Leaders across all industries are constantly looking for the secret formula to motivate employees and increase productivity. While there are many paths to helping companies become more efficient and more productive, I believe that when it comes to getting the best out of employees, 


it centers on one element: respect.


The vast body of current research suggests that the best leaders are those who create environments where employees want to perform at the highest level possible on their own. This cannot be accomplished through traditional command and control style management. The best results that I have seen (which are supported by neuroscientific research on how the brain reacts in positive situations) are achieved through one of the most basic human behaviors: the showing of respect.


Engagement is the goal


The real goal for leaders is employee engagement, a condition in which employees become emotionally invested in the success of their organizations. Employees who are highly engaged are significantly more willing to go the extra mile and give of discretionary time and effort on behalf of the company.
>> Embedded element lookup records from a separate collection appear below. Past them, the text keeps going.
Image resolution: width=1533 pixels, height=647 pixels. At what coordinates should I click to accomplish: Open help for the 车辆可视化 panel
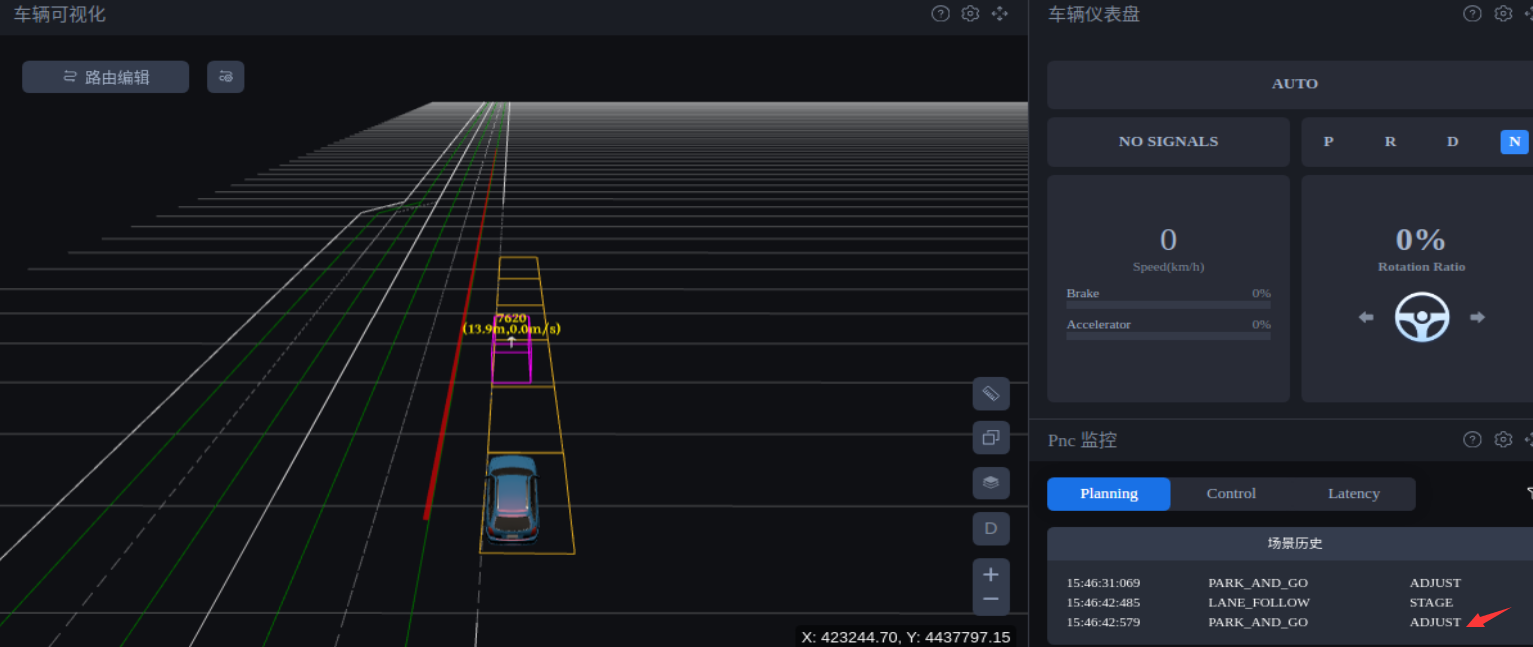(940, 14)
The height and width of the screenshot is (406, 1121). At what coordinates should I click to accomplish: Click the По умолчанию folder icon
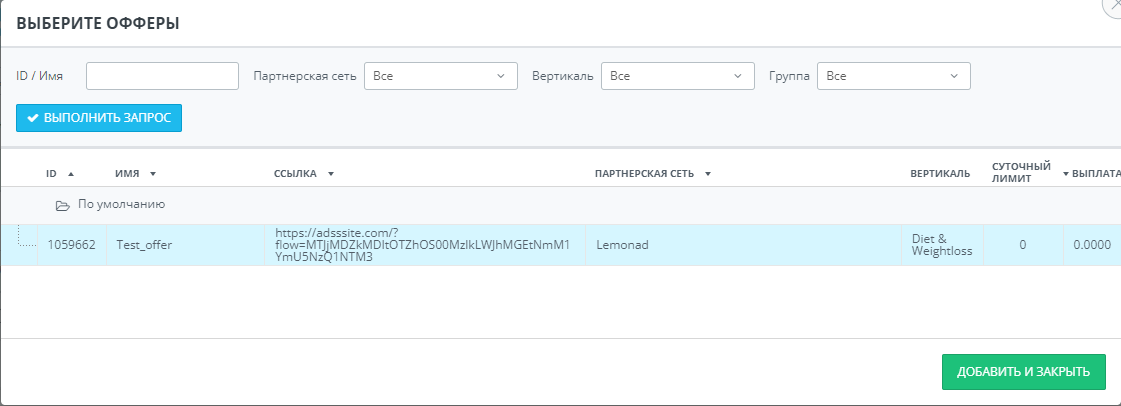click(62, 205)
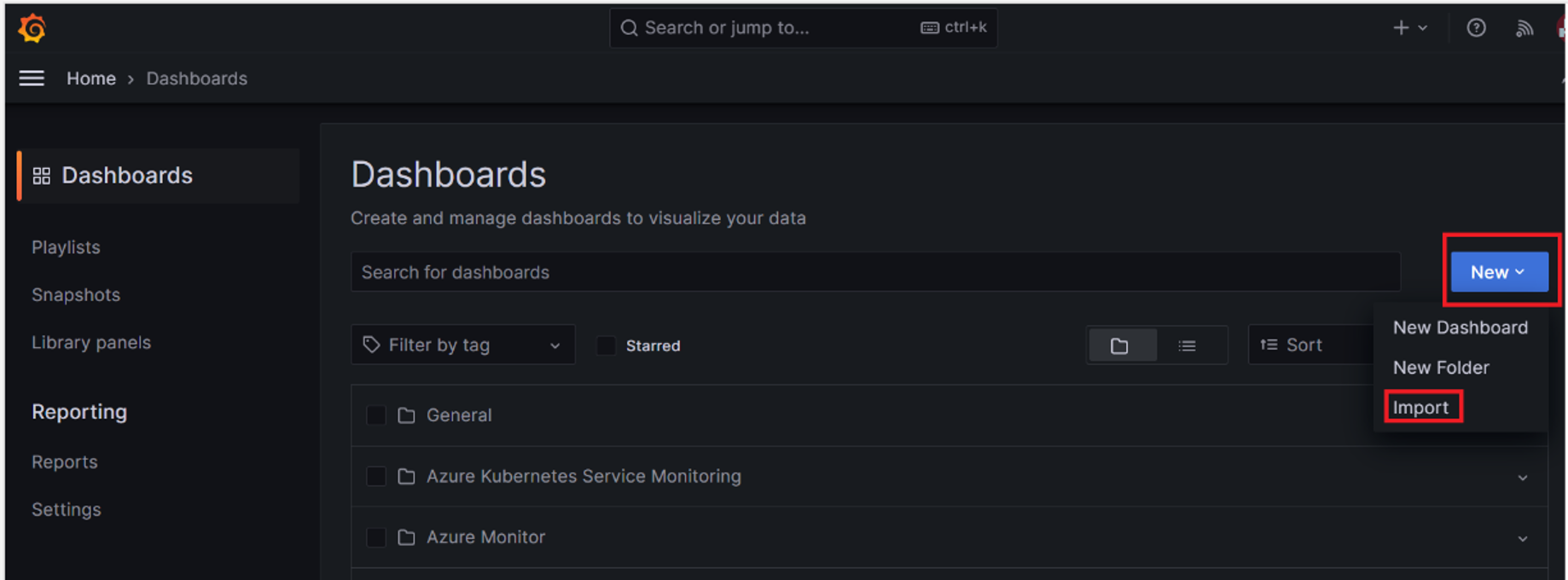Screen dimensions: 1568x580
Task: Click the Grafana logo icon
Action: tap(32, 28)
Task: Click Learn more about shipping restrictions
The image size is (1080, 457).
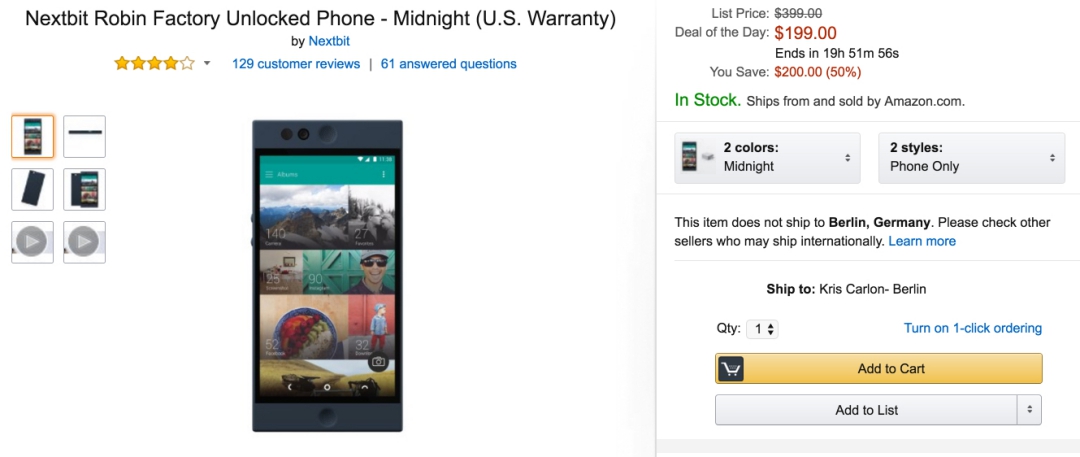Action: tap(922, 241)
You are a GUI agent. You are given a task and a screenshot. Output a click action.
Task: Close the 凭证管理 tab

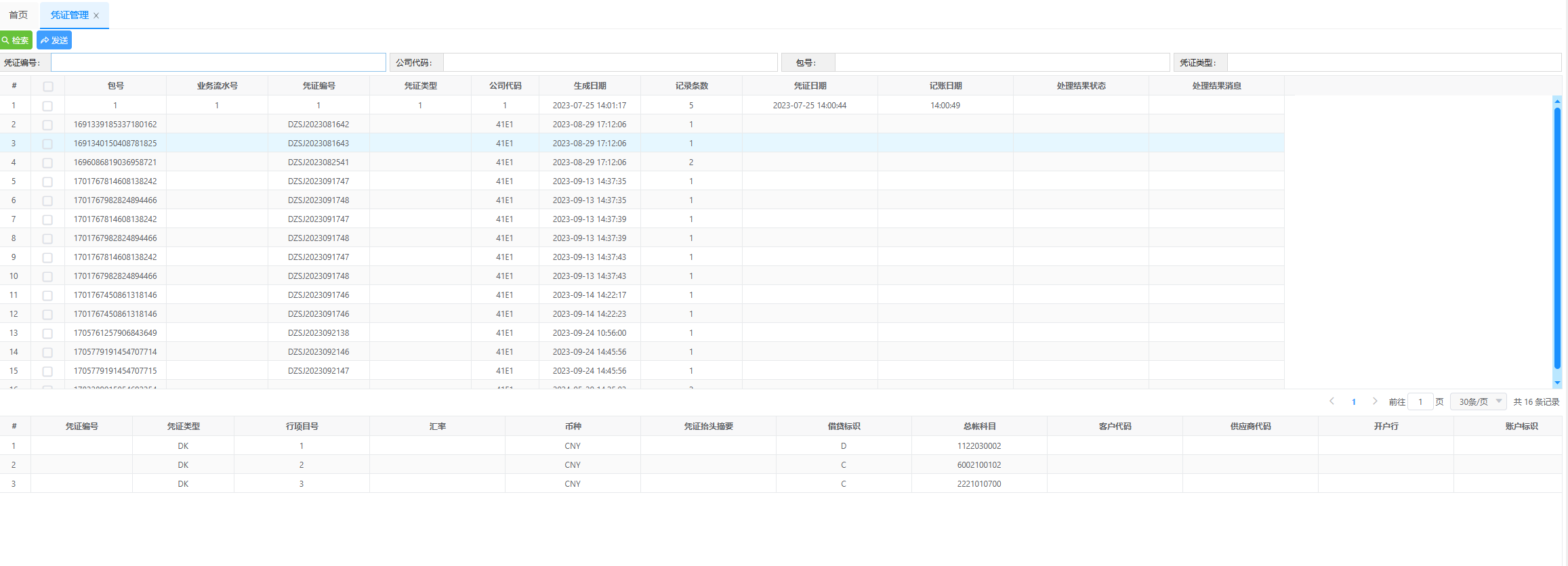tap(96, 16)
To have sustained engagement, there has to be an environment of respect because it is one of the emotional states that biologically primes us to do our best work.


Within the brain, respectful interactions trigger the release of serotonin, oxytocin and dopamine. In positive, respectful situations, these powerful neurotransmitters are released and create a feeling of satisfaction and a willingness to perform at our best while helping others at the same time.


Leaders who come across as domineering, threatening or intimidating have the opposite effect. Because their employees typically feel diminished or disrespected, a loss of productivity occurs. Disrespectful behaviors trigger the release of the chemicals cortisol and adrenaline into their brains that shut down the prefrontal cortex and literally inhibit their ability to give their best.


Disrespect can hurt


While employees are less likely to leave in a down economy, research shows that there is a future cost when a leader pushes people too hard and makes unreasonable demands on their personal time. Add disrespect to the equation and when the economy turns, these disrespected workers are more likely to leave for a better working environment.


Remember, the more talented an individual, the greater the risk that they’ll leave. And at a cost of 1.5 to 2.5 times a person’s compensation, turnover can represent a staggering direct hit to the organization’s bottom line.


In northeast Ohio, because Cleveland is not as geographically appealing to young people as Chicago, New York or San Francisco, we have a steeper hill to climb for attracting or keeping top talent. The last thing that leaders want to allow is perceptions of disrespect to aggravate an already challenging situation.


Getting people from dissimilar age, gender and ethnic backgrounds to work together can be a challenge. Research shows that people who are different from each other can work through prejudices and work collaboratively when intentionally managed in an environment of respect.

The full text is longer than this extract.